DynaMesh®

Tailored Implants Made of PVDF

Terms of sales


General Terms and Conditions of Sales of FEG Textiltechnik Forschungs- und Entwicklungsgesellschaft mbH – download PDF

General Terms and Conditions of Sales of FEG Textiltechnik Forschungs- und Entwicklungsgesellschaft mbH

I. General – Scope of Application

  1. Our Terms and Conditions of Sale shall apply exclusively; unless we have expressly consented to them in writing, we shall not recognise any of the Buyer’s own conditions which are contrary to or vary from our own. Our Terms and Conditions of Sale shall, in particular, also apply where we have made an unconditional delivery to the Buyer despite being aware that its own conditions are contrary to or vary from our own Terms and Conditions of Sale.
  2. All agreements between us and the Buyer regarding the performance of the contract have been incorporated into the contract in writing.
  3. Our Terms and Conditions of Sale shall only apply to entrepreneurs (Unternehmer) or legal persons governed by public law within the meaning of section 310(1) of the German Civil Code (Bürgerliches Gesetzbuch).
  4. Our Terms and Conditions of Sale shall also apply to all future business dealings with the Buyer.

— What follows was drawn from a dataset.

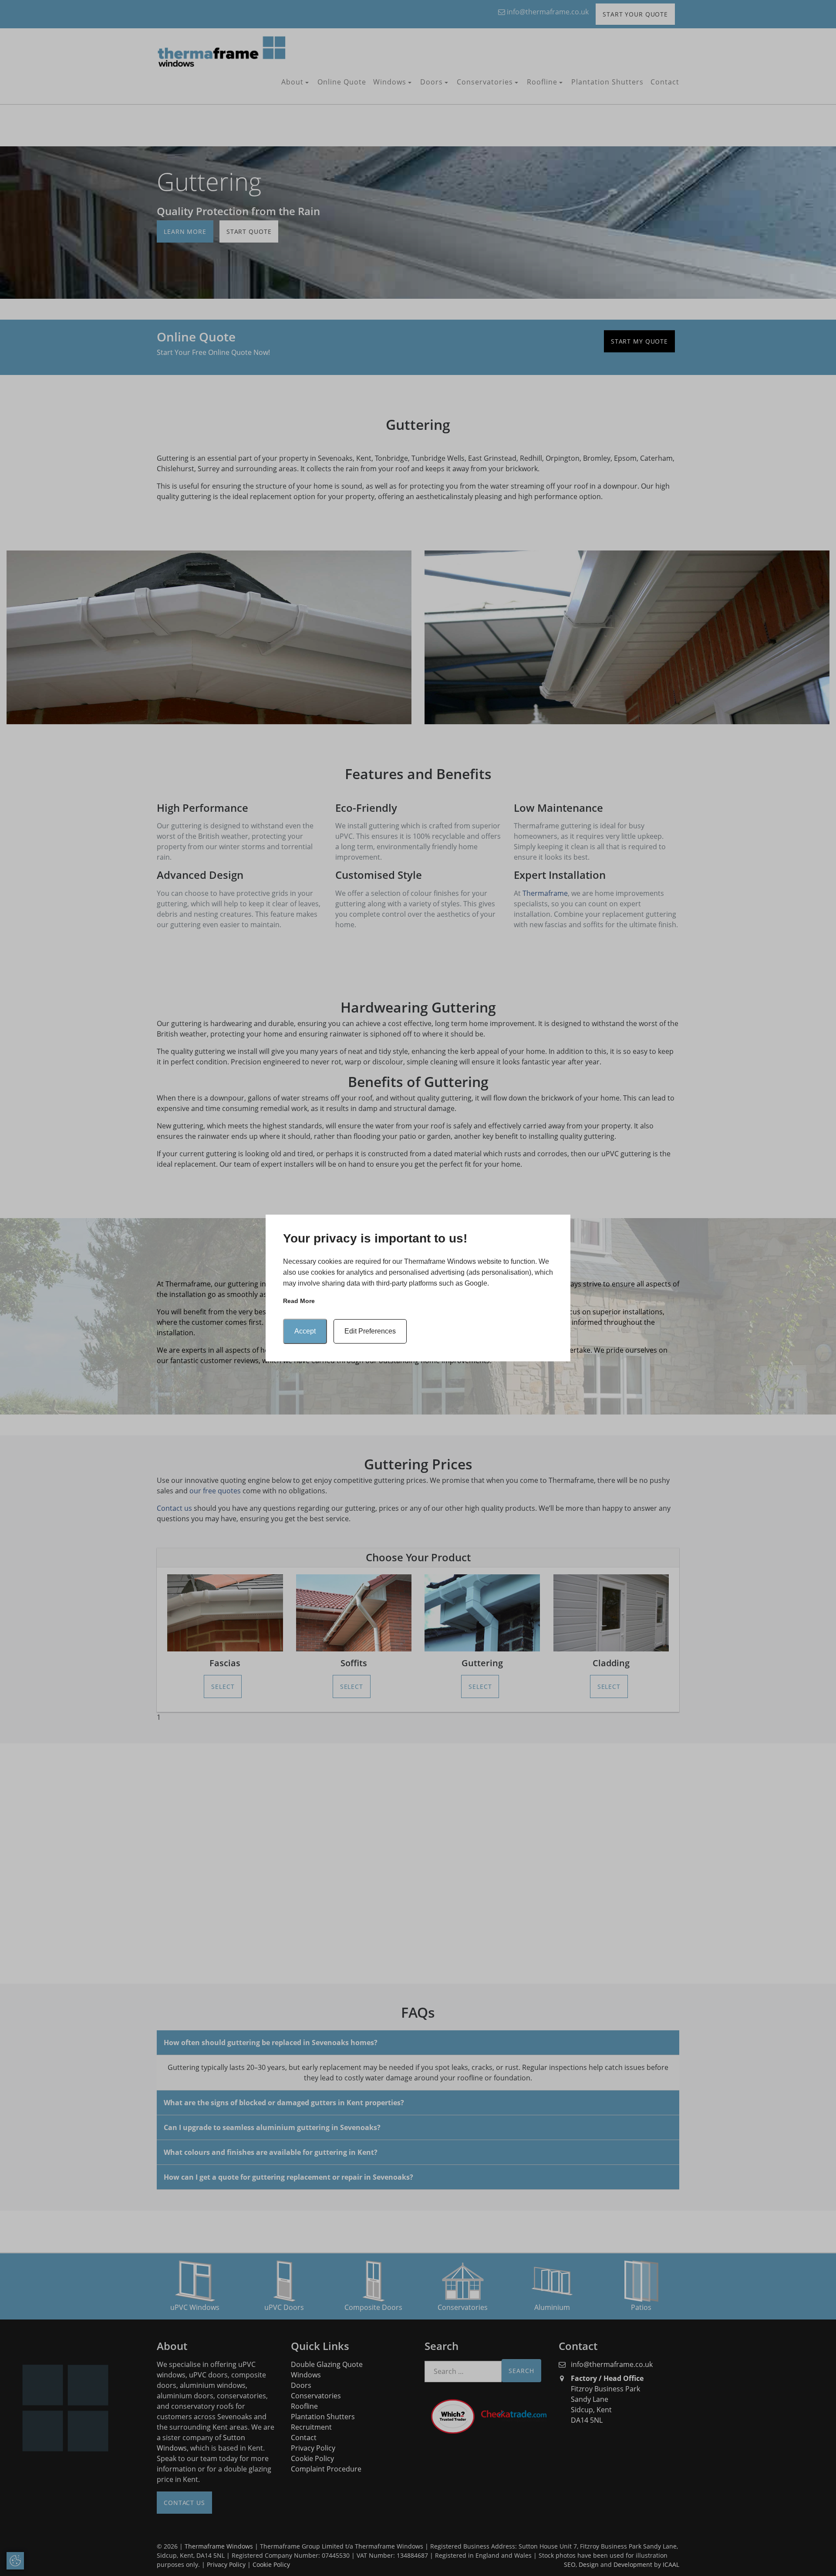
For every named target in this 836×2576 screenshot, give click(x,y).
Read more (299, 1300)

II. Conclusion of Contract – Documents

  1. Our offers shall be subject to change without notice and are not binding.
  2. A contract shall first be concluded when we have confirmed our acceptance of the order or, otherwise at the latest, when we have performed our obligations under the contract.
  3. We reserve all ownership rights and copyrights to illustrations, drawings, calculations and other documents; they may not be made available to third parties without our express written consent. They shall be kept confidential.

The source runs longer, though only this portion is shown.